- EXERCISE BRIEF -
Make a numbered list of the entry lines, starting at the line that contains "Expand More Actions for Patrick Mahomes row" and ending after the line that contains "tap(761, 13)". Leave out any blank lines.

- INFORMATION SHOWN -
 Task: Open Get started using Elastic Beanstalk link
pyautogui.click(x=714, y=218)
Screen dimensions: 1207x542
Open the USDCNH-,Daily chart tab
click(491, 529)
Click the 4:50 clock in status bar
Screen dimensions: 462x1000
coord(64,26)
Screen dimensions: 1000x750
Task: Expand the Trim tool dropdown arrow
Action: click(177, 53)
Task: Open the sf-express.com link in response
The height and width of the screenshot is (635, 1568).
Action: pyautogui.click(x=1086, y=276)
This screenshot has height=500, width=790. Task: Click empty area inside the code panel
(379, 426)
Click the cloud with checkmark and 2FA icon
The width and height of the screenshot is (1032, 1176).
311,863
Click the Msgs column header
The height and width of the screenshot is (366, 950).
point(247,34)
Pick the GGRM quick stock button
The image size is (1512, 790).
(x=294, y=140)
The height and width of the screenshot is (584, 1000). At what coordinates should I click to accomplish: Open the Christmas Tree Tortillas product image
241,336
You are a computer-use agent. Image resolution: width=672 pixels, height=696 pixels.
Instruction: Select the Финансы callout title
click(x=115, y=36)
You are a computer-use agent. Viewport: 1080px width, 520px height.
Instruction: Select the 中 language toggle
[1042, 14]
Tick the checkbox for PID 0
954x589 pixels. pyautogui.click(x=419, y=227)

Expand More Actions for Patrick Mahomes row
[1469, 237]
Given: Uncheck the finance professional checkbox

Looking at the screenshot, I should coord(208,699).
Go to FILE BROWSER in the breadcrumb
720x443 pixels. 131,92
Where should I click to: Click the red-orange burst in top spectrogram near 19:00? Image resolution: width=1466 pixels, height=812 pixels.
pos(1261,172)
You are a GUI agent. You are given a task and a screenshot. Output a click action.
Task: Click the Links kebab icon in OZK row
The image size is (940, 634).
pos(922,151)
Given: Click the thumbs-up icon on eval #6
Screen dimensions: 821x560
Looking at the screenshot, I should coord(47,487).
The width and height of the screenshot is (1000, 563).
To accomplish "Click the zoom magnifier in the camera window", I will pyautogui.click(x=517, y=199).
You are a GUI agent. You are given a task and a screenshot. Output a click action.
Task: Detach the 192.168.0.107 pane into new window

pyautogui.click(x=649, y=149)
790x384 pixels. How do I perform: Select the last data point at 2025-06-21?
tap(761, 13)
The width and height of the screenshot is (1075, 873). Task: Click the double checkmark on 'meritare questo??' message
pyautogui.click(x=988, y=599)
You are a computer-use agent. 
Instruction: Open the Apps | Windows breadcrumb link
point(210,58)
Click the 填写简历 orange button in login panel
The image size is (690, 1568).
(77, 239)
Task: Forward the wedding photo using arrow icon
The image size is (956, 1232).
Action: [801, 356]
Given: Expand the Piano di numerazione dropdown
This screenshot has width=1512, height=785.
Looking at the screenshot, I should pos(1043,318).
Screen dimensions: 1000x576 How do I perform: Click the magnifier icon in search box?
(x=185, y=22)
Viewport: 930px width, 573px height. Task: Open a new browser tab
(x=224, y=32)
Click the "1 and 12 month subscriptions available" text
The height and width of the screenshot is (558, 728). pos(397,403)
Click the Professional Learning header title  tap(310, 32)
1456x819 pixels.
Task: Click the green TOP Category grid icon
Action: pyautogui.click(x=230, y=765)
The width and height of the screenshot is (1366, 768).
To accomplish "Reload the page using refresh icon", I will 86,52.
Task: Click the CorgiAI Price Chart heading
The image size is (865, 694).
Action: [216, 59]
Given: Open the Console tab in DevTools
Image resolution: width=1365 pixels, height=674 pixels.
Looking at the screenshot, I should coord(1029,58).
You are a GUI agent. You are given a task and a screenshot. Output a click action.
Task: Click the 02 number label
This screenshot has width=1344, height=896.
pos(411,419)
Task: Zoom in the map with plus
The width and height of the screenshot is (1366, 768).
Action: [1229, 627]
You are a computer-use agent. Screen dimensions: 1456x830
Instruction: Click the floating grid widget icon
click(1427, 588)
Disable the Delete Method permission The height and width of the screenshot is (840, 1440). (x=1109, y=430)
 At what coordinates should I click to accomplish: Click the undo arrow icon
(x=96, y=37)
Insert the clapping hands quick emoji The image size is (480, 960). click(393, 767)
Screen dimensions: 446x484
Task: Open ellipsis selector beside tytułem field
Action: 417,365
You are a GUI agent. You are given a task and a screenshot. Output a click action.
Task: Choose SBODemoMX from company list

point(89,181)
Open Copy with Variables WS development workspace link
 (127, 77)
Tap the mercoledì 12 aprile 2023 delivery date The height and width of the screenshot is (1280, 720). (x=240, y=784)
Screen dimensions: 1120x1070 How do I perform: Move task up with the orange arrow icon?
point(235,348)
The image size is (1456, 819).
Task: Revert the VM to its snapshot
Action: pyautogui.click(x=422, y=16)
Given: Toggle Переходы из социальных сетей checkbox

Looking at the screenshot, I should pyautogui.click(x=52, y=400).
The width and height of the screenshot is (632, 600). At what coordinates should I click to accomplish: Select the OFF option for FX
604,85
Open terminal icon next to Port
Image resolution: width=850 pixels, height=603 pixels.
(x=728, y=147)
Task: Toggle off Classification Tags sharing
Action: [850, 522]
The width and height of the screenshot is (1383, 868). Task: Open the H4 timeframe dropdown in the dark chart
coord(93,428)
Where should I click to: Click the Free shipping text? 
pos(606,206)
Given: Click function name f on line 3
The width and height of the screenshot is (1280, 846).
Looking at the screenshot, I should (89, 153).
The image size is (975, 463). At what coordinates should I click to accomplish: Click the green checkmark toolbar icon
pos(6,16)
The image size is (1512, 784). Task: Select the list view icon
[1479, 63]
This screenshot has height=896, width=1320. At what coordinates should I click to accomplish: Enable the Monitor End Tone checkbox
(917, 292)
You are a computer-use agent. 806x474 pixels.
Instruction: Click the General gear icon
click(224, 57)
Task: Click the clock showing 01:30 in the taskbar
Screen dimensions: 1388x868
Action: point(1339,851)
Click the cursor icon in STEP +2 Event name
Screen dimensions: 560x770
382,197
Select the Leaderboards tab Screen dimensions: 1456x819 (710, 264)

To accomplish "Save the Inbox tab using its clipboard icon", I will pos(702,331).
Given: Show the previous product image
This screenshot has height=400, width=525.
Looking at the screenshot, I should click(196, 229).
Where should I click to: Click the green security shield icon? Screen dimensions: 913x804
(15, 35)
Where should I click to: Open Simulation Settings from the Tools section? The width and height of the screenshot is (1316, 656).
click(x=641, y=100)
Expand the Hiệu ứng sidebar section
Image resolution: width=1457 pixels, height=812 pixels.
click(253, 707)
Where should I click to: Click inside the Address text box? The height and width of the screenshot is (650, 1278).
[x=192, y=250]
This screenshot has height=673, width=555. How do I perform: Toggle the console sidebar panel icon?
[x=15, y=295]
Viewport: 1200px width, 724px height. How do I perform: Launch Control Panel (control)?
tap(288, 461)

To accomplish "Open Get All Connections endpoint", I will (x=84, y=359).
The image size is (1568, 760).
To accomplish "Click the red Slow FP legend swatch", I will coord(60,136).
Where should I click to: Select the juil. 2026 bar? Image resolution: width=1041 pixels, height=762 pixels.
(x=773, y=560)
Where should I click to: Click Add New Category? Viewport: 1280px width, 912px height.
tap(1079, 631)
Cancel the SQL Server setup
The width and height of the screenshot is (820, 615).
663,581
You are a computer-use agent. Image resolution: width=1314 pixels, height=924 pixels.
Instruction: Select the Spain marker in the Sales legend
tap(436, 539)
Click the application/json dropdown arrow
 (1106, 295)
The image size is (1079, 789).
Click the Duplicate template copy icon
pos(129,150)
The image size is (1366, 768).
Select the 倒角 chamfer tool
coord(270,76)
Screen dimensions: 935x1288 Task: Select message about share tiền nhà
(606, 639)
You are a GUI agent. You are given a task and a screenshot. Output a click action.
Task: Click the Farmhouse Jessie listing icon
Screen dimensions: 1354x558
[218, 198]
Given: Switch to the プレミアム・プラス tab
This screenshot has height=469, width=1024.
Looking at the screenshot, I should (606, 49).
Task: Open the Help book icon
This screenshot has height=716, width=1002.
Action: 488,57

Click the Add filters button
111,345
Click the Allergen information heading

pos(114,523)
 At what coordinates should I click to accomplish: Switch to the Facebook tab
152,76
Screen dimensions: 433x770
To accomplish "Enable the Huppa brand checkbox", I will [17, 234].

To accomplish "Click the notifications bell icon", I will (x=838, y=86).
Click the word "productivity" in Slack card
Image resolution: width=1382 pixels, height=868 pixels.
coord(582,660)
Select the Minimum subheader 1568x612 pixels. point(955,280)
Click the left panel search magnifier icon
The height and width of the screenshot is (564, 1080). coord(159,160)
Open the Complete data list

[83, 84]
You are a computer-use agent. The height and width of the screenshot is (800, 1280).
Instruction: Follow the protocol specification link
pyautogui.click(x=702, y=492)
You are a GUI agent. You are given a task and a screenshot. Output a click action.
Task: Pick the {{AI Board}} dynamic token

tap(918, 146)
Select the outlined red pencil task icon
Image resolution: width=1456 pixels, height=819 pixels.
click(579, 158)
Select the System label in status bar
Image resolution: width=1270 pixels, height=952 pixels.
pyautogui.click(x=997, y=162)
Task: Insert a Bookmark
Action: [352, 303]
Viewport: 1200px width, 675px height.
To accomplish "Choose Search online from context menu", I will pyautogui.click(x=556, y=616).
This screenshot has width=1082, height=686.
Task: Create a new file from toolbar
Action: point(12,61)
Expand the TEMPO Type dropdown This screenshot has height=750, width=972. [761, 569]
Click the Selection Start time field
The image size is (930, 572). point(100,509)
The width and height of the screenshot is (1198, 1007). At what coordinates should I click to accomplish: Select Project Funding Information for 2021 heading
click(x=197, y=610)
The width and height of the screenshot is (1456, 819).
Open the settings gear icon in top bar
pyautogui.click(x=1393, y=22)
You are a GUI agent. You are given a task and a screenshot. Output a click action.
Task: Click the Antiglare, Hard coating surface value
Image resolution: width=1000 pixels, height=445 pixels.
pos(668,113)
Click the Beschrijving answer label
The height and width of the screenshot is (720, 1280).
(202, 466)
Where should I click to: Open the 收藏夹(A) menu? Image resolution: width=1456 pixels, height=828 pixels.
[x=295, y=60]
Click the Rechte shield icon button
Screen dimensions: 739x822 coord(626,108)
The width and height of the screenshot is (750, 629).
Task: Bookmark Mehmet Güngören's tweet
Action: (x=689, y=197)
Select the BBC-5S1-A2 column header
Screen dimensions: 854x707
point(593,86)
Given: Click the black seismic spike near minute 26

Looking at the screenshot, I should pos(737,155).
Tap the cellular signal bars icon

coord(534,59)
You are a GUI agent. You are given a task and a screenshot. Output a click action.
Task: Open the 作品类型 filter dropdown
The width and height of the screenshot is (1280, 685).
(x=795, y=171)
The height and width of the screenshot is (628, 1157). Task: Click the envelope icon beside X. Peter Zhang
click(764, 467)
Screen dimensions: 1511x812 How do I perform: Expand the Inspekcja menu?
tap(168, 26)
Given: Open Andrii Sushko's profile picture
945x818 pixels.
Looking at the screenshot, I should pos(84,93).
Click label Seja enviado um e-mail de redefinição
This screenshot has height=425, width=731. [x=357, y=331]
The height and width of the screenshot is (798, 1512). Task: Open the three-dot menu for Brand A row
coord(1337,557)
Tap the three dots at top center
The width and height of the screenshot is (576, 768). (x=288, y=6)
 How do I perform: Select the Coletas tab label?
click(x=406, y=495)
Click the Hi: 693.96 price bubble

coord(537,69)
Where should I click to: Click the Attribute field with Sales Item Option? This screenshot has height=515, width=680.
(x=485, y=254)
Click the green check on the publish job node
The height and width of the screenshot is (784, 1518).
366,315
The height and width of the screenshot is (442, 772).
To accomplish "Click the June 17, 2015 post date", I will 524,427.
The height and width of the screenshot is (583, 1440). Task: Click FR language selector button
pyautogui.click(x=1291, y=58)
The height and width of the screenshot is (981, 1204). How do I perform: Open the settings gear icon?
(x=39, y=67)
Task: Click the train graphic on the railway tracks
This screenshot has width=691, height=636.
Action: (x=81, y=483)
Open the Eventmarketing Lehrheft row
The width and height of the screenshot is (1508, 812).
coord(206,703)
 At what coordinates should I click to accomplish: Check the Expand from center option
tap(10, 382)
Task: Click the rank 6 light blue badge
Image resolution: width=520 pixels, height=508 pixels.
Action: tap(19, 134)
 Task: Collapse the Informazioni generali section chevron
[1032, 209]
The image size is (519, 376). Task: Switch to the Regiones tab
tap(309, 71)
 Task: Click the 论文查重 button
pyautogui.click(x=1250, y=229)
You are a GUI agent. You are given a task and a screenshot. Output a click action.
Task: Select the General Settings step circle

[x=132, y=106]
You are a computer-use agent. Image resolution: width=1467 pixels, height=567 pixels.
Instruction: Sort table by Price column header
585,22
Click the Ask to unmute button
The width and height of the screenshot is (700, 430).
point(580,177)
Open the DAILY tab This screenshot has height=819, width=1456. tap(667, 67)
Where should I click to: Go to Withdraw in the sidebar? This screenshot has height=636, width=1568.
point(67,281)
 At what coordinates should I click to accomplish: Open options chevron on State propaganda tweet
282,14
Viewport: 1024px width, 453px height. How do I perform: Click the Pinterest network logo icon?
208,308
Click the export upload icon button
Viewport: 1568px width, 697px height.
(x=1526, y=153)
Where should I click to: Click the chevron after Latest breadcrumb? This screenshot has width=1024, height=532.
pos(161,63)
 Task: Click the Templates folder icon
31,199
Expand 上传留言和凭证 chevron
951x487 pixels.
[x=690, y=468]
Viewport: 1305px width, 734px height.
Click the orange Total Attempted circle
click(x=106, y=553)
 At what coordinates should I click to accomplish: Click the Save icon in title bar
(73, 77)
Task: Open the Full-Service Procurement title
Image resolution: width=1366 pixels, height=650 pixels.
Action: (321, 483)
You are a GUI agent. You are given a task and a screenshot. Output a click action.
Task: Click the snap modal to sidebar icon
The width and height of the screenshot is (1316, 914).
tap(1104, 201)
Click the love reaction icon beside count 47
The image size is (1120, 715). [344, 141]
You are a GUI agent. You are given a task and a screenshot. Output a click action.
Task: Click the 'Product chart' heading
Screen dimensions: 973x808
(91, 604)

- COMPLETE ANSWER -
1. Expand More Actions for Patrick Mahomes row
2. [1469, 237]
3. Given: Uncheck the finance professional checkbox
4. Looking at the screenshot, I should coord(208,699).
5. Go to FILE BROWSER in the breadcrumb
6. 720x443 pixels. 131,92
7. Where should I click to: Click the red-orange burst in top spectrogram near 19:00? Image resolution: width=1466 pixels, height=812 pixels.
8. pos(1261,172)
9. You are a GUI agent. You are given a task and a screenshot. Output a click action.
10. Task: Click the Links kebab icon in OZK row
11. The image size is (940, 634).
12. pos(922,151)
13. Given: Click the thumbs-up icon on eval #6
14. Screen dimensions: 821x560
15. Looking at the screenshot, I should coord(47,487).
16. The width and height of the screenshot is (1000, 563).
17. To accomplish "Click the zoom magnifier in the camera window", I will pyautogui.click(x=517, y=199).
18. You are a GUI agent. You are given a task and a screenshot. Output a click action.
19. Task: Detach the 192.168.0.107 pane into new window
20. pyautogui.click(x=649, y=149)
21. 790x384 pixels. How do I perform: Select the last data point at 2025-06-21?
22. tap(761, 13)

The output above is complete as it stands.